**Exercise description:** Below are some entries. Copy each line that holds the string "agent".

==== Stored data ====

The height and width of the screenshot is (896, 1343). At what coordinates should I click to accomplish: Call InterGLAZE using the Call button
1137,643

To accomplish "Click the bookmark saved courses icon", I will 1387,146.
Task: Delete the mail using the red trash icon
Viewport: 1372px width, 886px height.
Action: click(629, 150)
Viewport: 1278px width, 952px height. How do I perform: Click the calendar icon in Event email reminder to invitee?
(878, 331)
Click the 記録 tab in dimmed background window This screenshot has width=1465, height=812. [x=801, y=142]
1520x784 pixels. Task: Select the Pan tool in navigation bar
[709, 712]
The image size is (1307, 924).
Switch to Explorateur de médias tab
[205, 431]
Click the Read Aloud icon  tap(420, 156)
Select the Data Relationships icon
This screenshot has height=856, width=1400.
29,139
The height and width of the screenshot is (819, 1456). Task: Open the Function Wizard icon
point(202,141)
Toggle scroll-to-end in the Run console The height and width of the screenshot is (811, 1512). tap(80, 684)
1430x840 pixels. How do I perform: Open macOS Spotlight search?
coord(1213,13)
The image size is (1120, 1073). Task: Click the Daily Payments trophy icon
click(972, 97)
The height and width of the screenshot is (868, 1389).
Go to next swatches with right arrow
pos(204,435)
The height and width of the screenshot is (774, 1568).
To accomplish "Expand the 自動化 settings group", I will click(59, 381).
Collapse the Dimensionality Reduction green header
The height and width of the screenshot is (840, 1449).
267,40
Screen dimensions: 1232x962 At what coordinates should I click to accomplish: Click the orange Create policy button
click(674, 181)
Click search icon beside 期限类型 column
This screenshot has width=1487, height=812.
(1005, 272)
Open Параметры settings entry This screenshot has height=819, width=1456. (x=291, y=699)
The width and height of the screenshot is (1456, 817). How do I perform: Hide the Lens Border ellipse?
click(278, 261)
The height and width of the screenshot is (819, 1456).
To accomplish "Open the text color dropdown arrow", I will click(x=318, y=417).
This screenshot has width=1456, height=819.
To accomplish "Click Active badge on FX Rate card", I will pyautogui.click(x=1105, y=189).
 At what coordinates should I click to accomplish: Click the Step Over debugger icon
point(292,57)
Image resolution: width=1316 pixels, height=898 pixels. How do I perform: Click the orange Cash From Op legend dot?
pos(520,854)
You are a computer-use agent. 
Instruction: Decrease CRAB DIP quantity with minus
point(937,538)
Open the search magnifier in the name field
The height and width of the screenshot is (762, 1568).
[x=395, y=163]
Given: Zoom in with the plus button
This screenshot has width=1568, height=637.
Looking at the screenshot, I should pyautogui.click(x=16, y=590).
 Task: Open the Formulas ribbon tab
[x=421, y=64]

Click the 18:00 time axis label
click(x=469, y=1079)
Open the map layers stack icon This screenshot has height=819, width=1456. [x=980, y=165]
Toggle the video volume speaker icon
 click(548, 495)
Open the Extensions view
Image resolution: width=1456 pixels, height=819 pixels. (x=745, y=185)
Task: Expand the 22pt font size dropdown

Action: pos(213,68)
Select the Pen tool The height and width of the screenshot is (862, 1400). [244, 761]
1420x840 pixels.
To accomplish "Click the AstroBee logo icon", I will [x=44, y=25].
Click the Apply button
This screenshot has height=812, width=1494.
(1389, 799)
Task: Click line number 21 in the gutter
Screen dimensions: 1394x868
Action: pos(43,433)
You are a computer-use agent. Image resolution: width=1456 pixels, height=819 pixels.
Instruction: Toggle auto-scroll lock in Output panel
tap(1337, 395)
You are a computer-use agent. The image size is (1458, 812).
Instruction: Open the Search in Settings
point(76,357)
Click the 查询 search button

====

**The completed task:**
You are a computer-use agent. 
You are a computer-use agent. Image resolution: width=1456 pixels, height=819 pixels.
You are a computer-use agent. The image size is (1458, 812).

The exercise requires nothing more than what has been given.